“Groupthink” is prevalent on the trustee boards of UK defined benefit pension schemes, which throws into relief the limitations of the traditional scheme governance and investment consulting model, a study sponsored by fiduciary manager SEI has found.
The findings also support the line of inquiry pursued by the UK Financial Conduct Authority (FCA) in its recently announced review of asset management, according to SEI.
Patrick Disney, managing director of SEI’s institutional group for the EMEA region said: “The Terms of Reference for the forthcoming Financial Conduct Authority review of asset management have highlighted the potential issues with the traditional investment consulting model and identified that it may be difficult for pension schemes to adequately monitor the services their consultants provide.
“Our research clearly underlines this point, revealing that more than half of trustees – 59% – do not frequently consider alternatives to the advice proposed by their investment consultant.”
The overlap between SEI’s study and the FCA review is coincidental, however, stressed Caroline Deutsch, UK corporate marketing director at SEI.
She noted that SEI’s research was commissioned and carried out in the autumn last year.
“The premise for our study was that we didn’t think the academic theory of groupthink had ever been applied to pension scheme trustee boards before,” Deutsch told IPE.
“We thought it would be interesting to see if groupthink exists and, if so, what the implications would be for how the governance model works and decisions are made.”
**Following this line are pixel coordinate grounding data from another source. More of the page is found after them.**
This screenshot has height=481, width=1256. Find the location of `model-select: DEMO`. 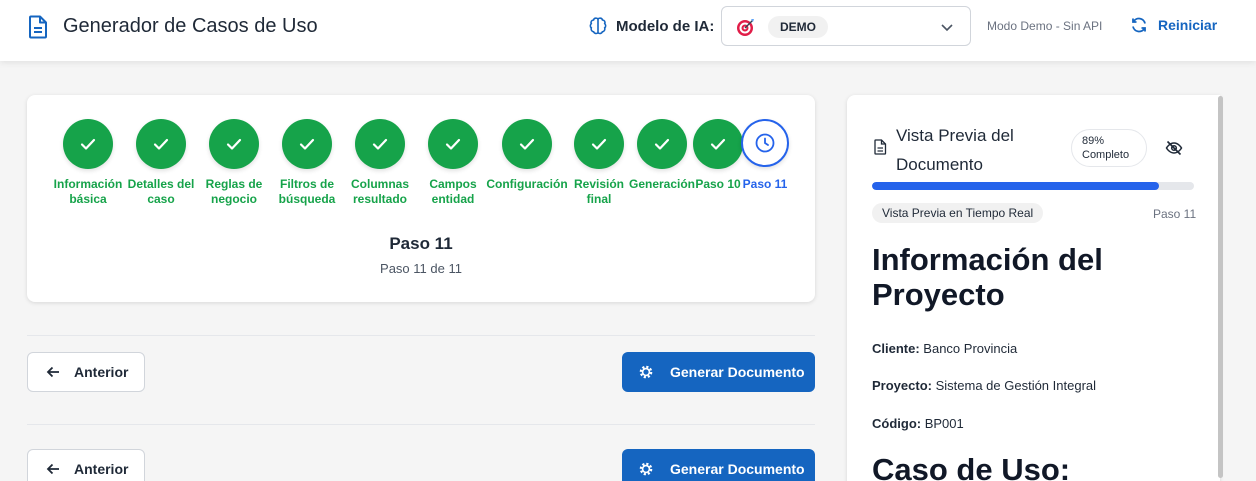

model-select: DEMO is located at coordinates (846, 26).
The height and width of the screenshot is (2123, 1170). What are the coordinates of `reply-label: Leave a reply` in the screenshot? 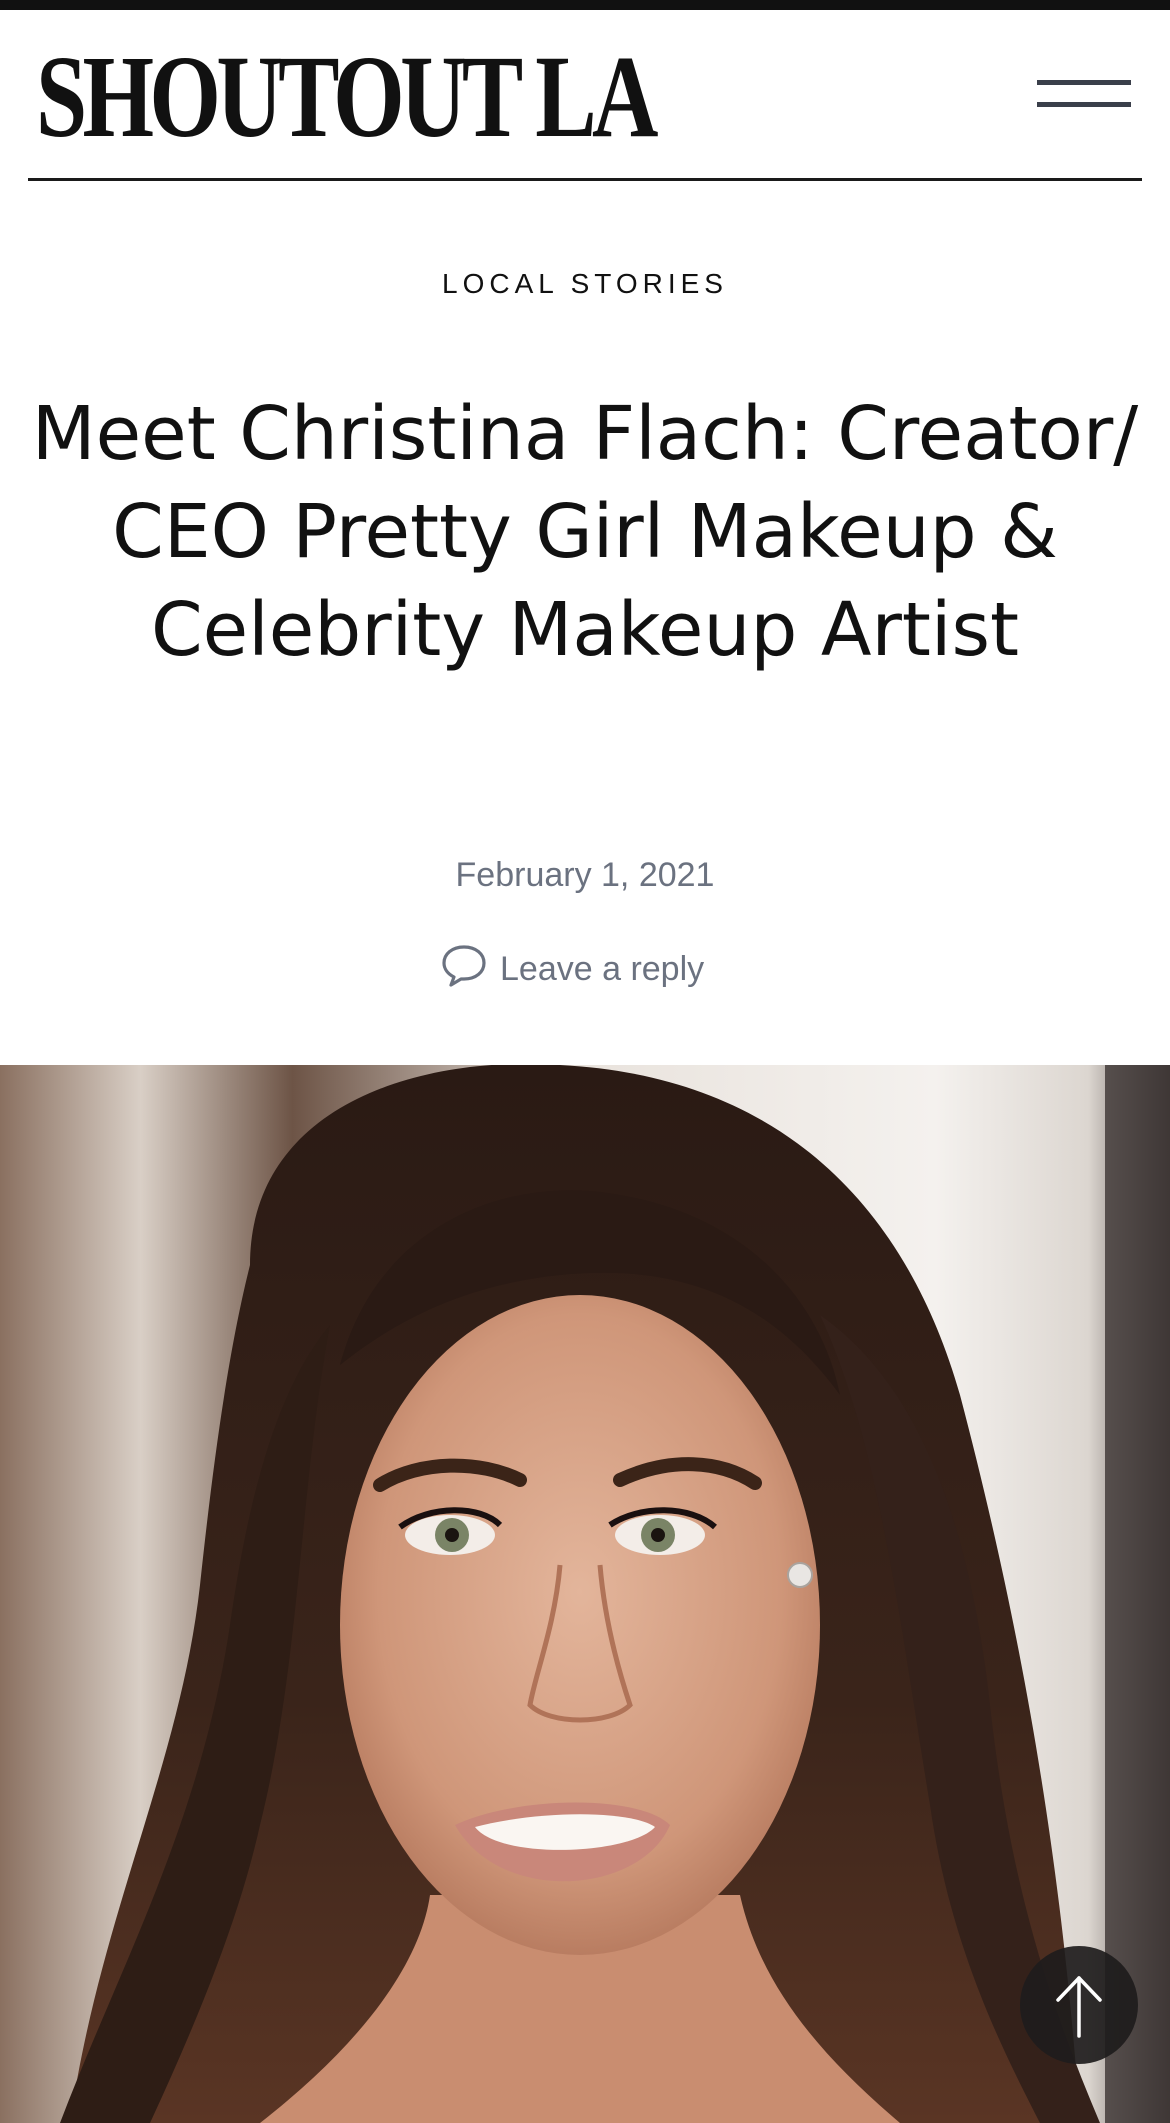 It's located at (602, 968).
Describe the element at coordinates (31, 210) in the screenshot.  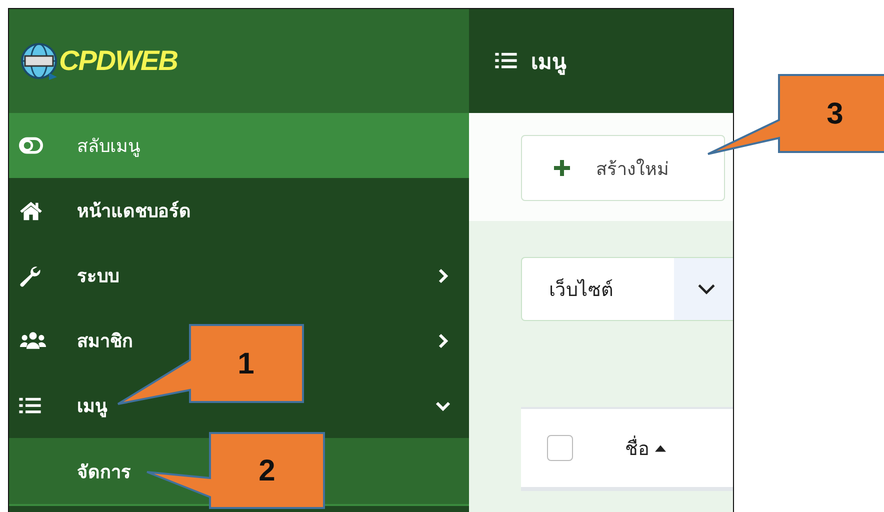
I see `home-icon` at that location.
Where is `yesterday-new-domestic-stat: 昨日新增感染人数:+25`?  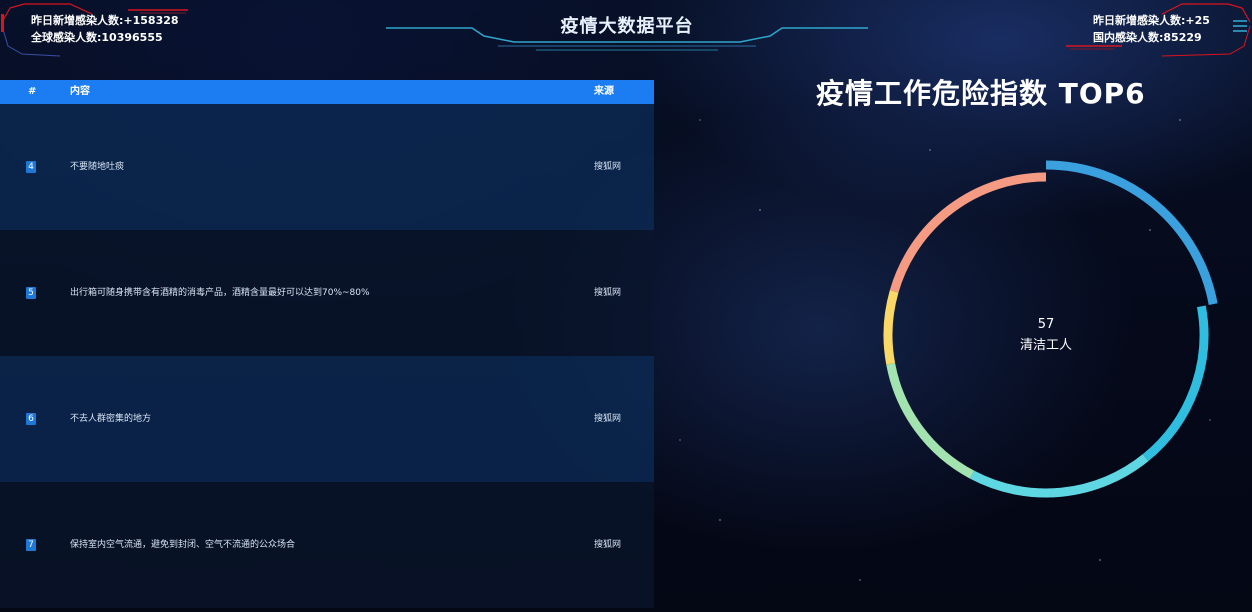 yesterday-new-domestic-stat: 昨日新增感染人数:+25 is located at coordinates (1152, 20).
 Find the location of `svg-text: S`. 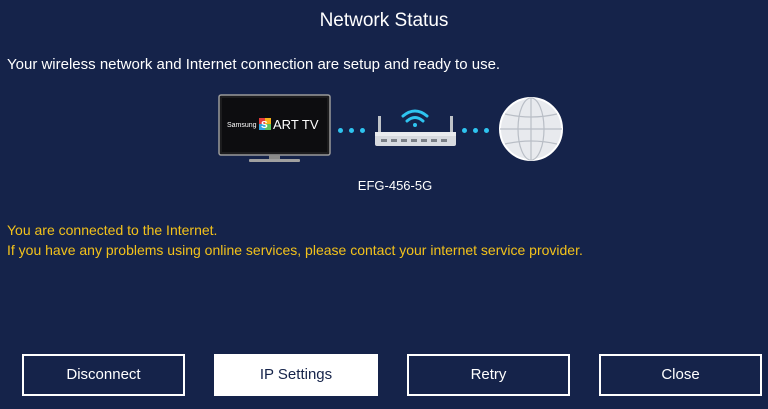

svg-text: S is located at coordinates (264, 126).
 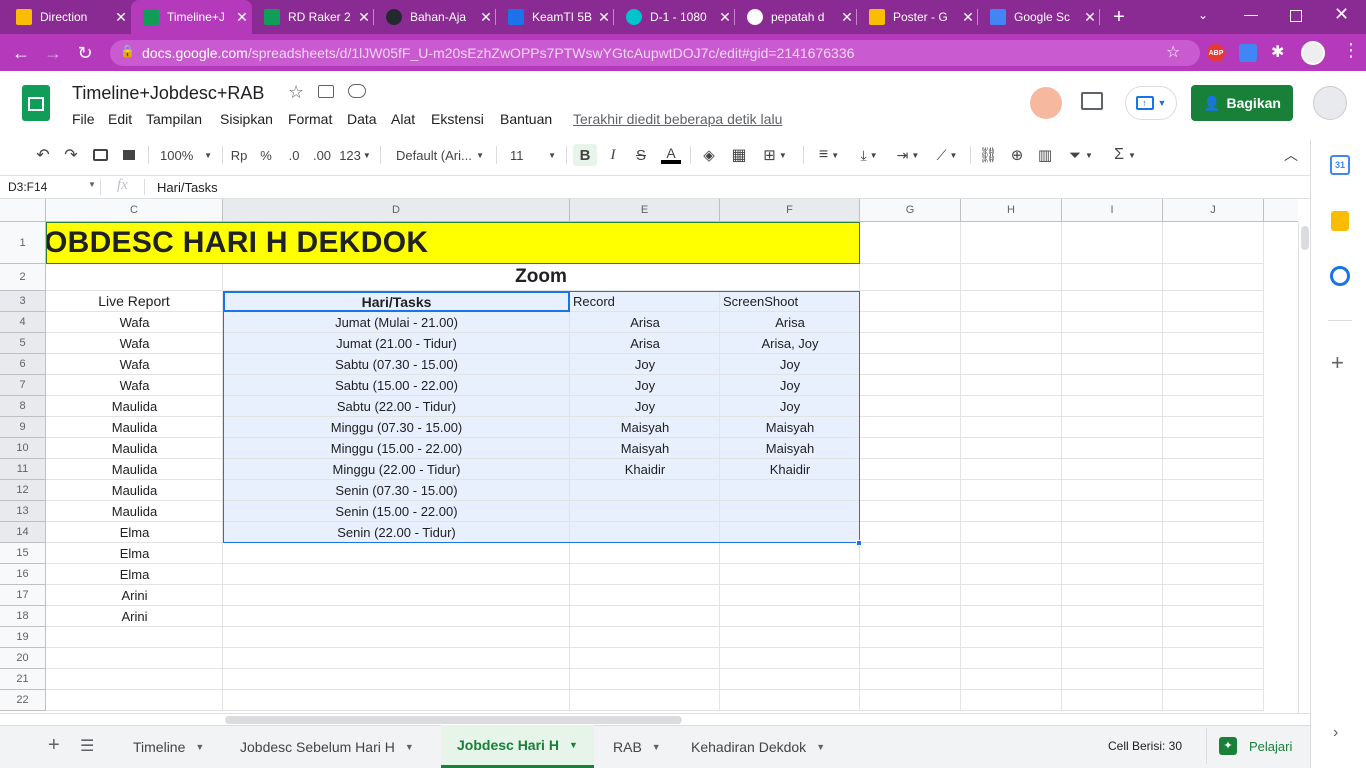 I want to click on close-tab-icon: ✕, so click(x=242, y=18).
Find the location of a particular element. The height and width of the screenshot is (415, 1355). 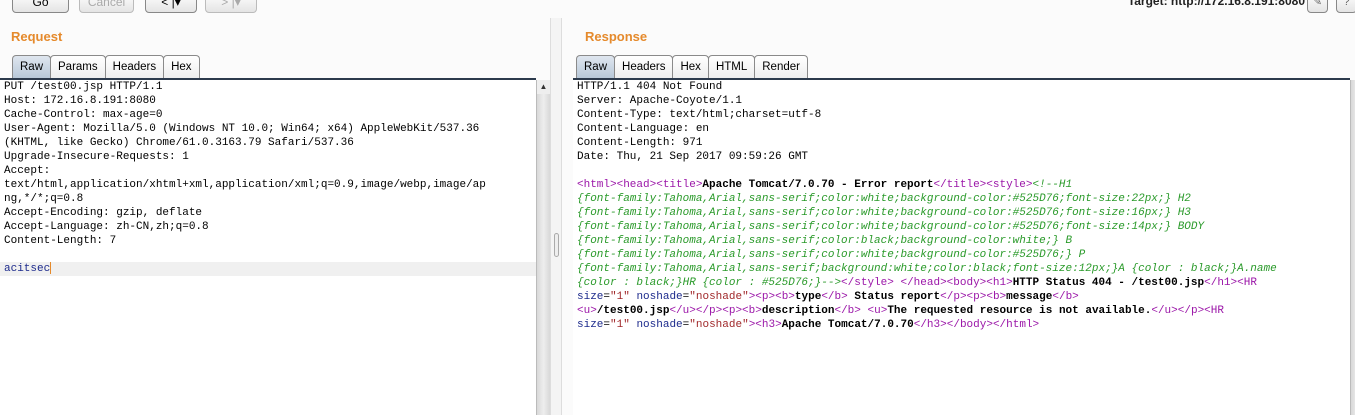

The term groupthink was coined by research psychologist Irving Janis in the 1970s, and, according to the SEI report, describes the faulty decisions made by groups when “pressures lead to a deterioration of mental efficiency, reality testing and moral judgement”.
The research was conducted by IFF Research under the supervision of Iain Clacher, associate professor in accounting and finance and co-director of the Centre for Advanced Studies in Finance (CASIF).
IFF interviewed 100 trustees of UK defined benefit schemes, 46% of which were classed as small (£15m-99m in assets under management), 33% as medium (£100m-499m) and 21% large (£500m+).
Disney said that while the existence of groupthink on trustee boards was not necessarily surprising, not least given trustees’ typical lack of investment expertise, the research threw up some stark statistics about how it manifests itself on trustee boards.
“What was interesting was being able to put a number on it, and to see that this is pretty significant,” he told IPE.
He highlighted a few statistics as particularly noteworthy:
- Only one of the 100 trustees surveyed said they “reach their own decisions”
- Nearly 60% do not frequently consider alternatives to an investment consultant’s recommendations
- Nearly 80% of boards do not appoint a devil’s advocate to argue the alternative perspective to the board
The survey also reveals the consequences of groupthink, according to SEI, namely an “over-reliance on unaccountable investment consultants” and potentially a higher burden on scheme sponsors in the form of additional contributions.
SEI said trustees were not to blame for the existence of groupthink but that the problem was with the traditional investment consulting model – a “broken” model.
SEI described this as a model where advisers work in separate silos and are not directly accountable for the advice they provide, with pension schemes charged on the basis of hours worked rather than results.
“It seems clear that a more accountable advisory model is needed, where fees are based on results and the trustee board is able to clearly track the funding level against the scheme’s goals,” said Disney.